▶ **Text section**:
You may have heard about heroin in the news recently, find out the facts and what to do in an emergency.

Heroin is a drug made from morphine, which is extracted from the opium poppy. Heroin is a class A drug, so it’s illegal to have for yourself, give away or sell. ‘Street’ heroin sold as 'brown' is sometimes now used by clubbers as a chill out drug after a big night out. It is still just the same street heroin but some people mistakenly think it's not as addictive.

It’s common for heroin to be mixed with a variety of substances, such as sugar, starch, powdered milk, quinine or paracetamol – this increases its weight and the drug dealer’s profits. Take a closer look under the microscope to find out more about heroin purity.

Here are some of the main effects and risks of heroin:

  • A small dose of heroin gives the user a feeling of warmth and well-being, bigger doses can make you sleepy and very relaxed.
  • The first dose of heroin can bring about dizziness and vomiting.
  • Heroin is highly addictive and people can quickly get hooked.
  • Injecting heroin and sharing injecting equipment can be very risky, as it runs the risk of the injector catching or spreading a virus, such as HIV or hepatitis C. There is also the risk that veins may be damaged and that an abscess or blood clot may develop. 

In case of emergency

If someone collapses call an ambulance immediately, turn them onto their side to avoid choking and stay with them until the ambulance arrives. Remember, you won't get into trouble with the authorities for having taken drugs – paramedics don't call the police unless there has been a fatality.

▶ **Material provided**:
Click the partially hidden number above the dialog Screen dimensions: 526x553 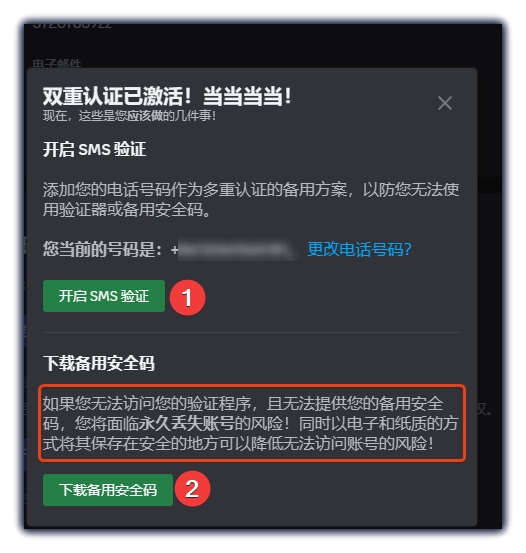pyautogui.click(x=72, y=25)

▶ **Work instruction 1**:
Return the passage of the heroin text above from "Here are some" up to and including "clot may develop.", word for word.
▶ **Work instruction 2**:
Answer the following questions using the heroin text above:
(a) In which drug class does the text place heroin?
(b) According to the text, what two results follow from mixing heroin with other substances?
(c) Which two viruses does the text name as risks of sharing injecting equipment?

▶ **Exercise answer 1**:
Here are some of the main effects and risks of heroin:

  • A small dose of heroin gives the user a feeling of warmth and well-being, bigger doses can make you sleepy and very relaxed.
  • The first dose of heroin can bring about dizziness and vomiting.
  • Heroin is highly addictive and people can quickly get hooked.
  • Injecting heroin and sharing injecting equipment can be very risky, as it runs the risk of the injector catching or spreading a virus, such as HIV or hepatitis C. There is also the risk that veins may be damaged and that an abscess or blood clot may develop.

▶ **Exercise answer 2**:
(a) Class A.
(b) It increases the drug's weight and the drug dealer's profits.
(c) HIV and hepatitis C.